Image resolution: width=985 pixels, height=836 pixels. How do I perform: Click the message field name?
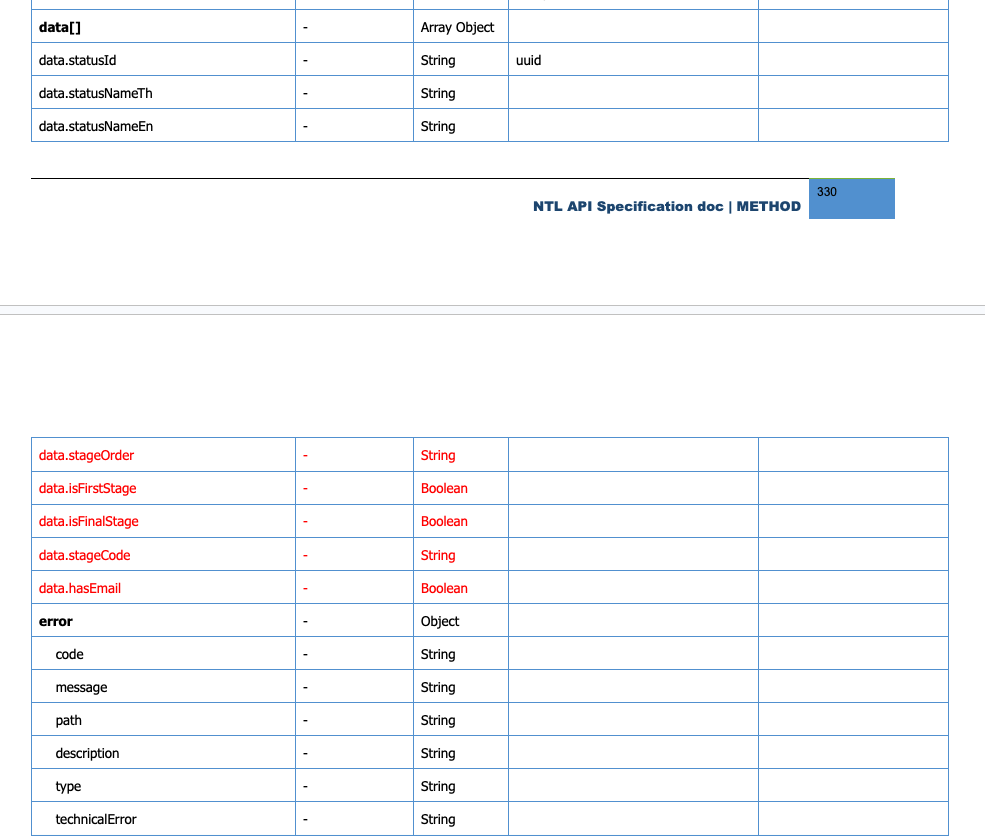pos(81,687)
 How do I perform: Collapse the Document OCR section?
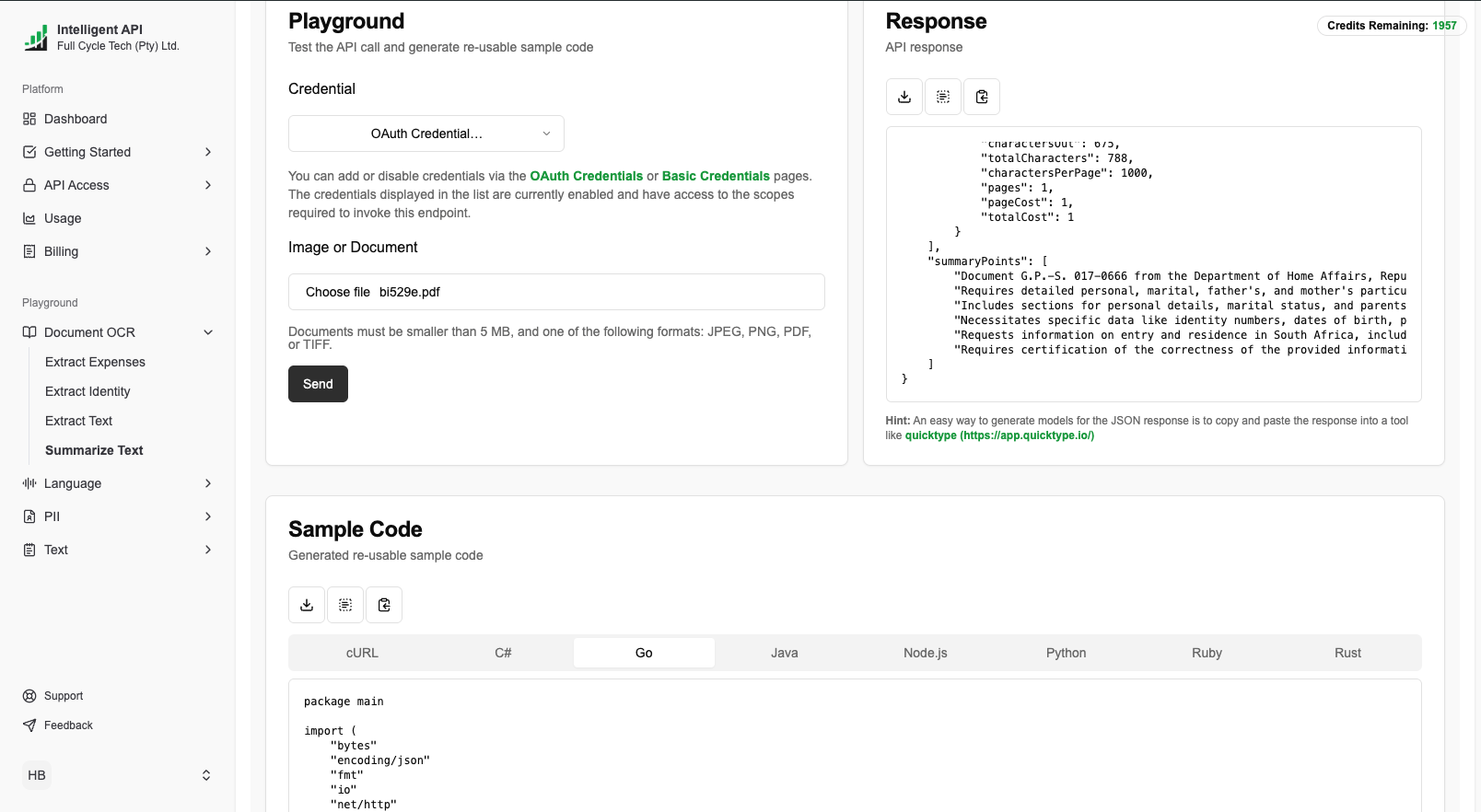point(208,332)
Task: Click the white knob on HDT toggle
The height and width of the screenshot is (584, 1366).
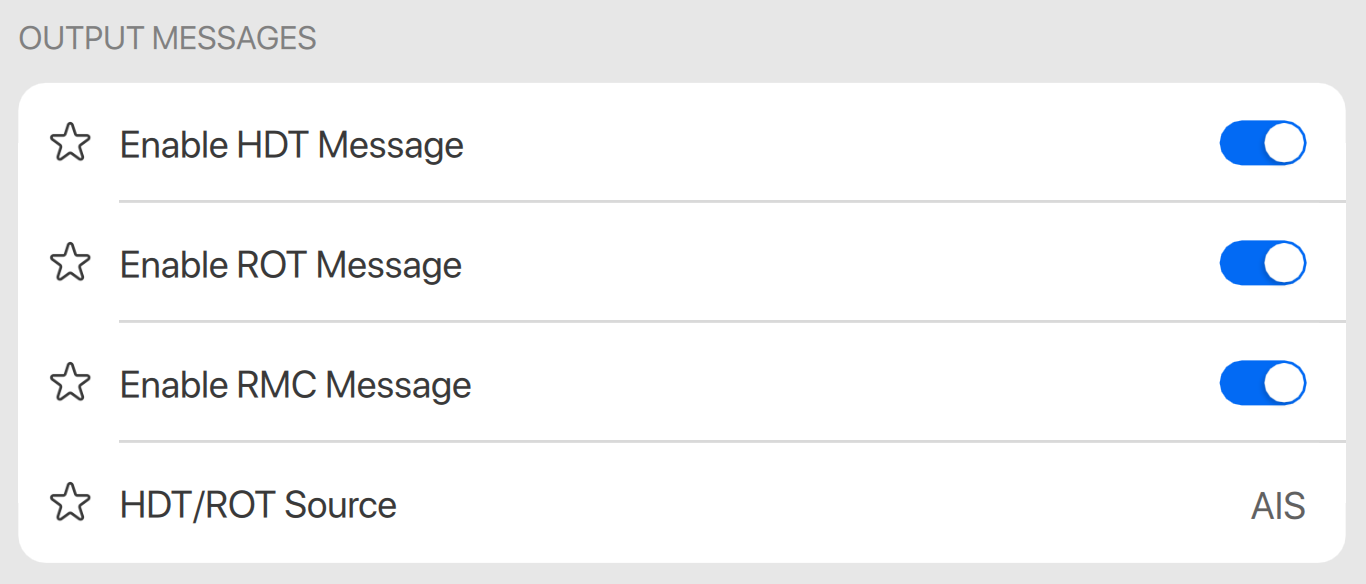Action: pos(1284,144)
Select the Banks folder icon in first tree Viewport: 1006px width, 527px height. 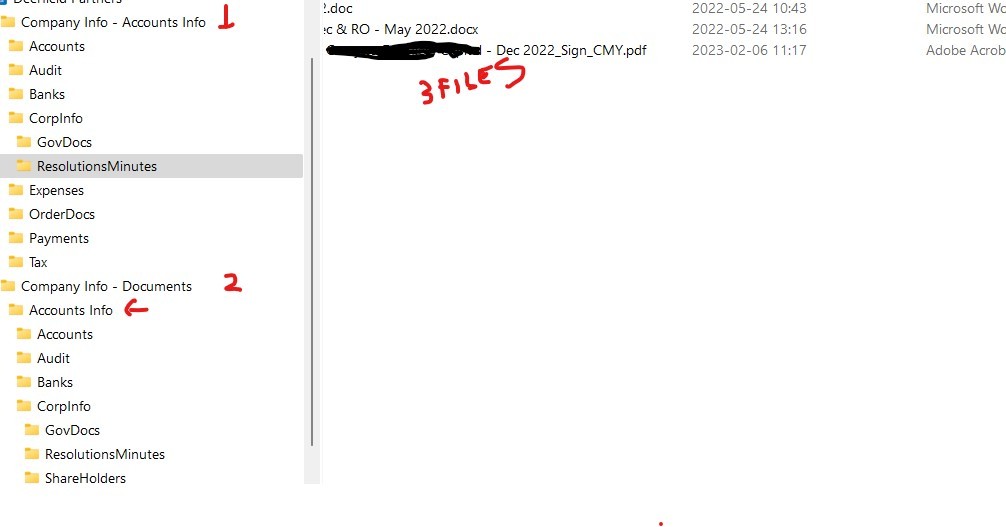[x=16, y=94]
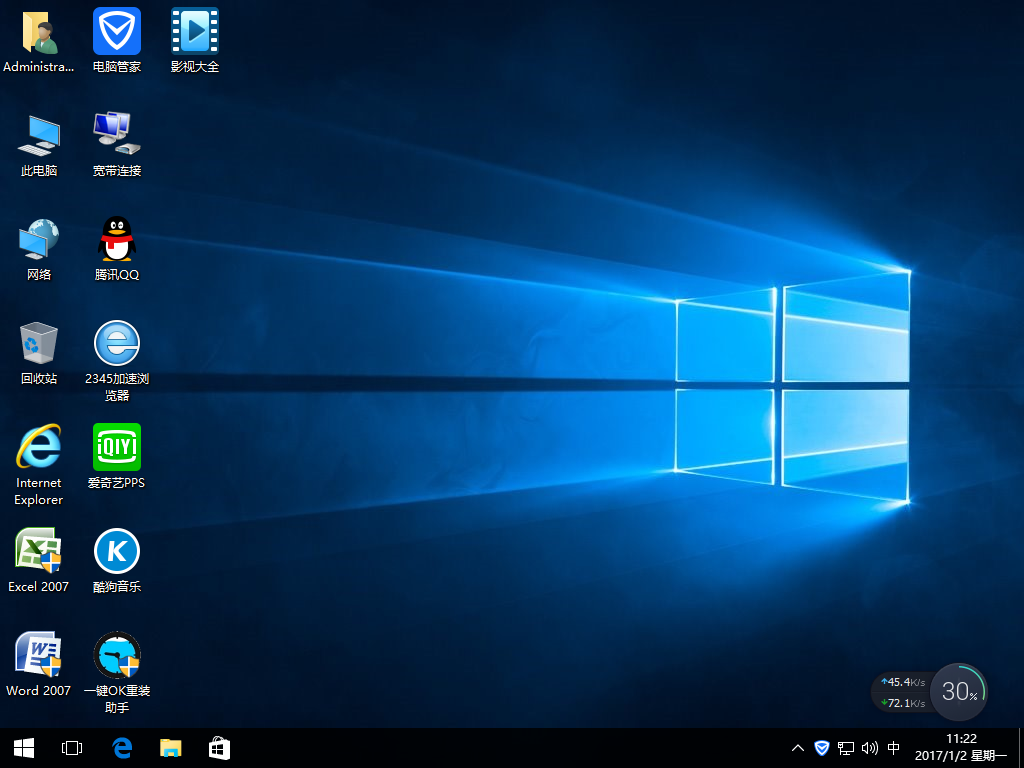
================
• _WHAT YOU WILL DO_:
Pictures are to be left out, and the lines from the beginning of the records through the line with "Task: Click the white knob on HDT toggle" are to be printed exactly, with nothing added.

• _YOUR SOLUTION_:
Image resolution: width=985 pixels, height=836 pixels. How do I perform: Click the message field name?
pos(81,687)
 How do I perform: Collapse the Document OCR section?
point(208,332)
Task: Click the white knob on HDT toggle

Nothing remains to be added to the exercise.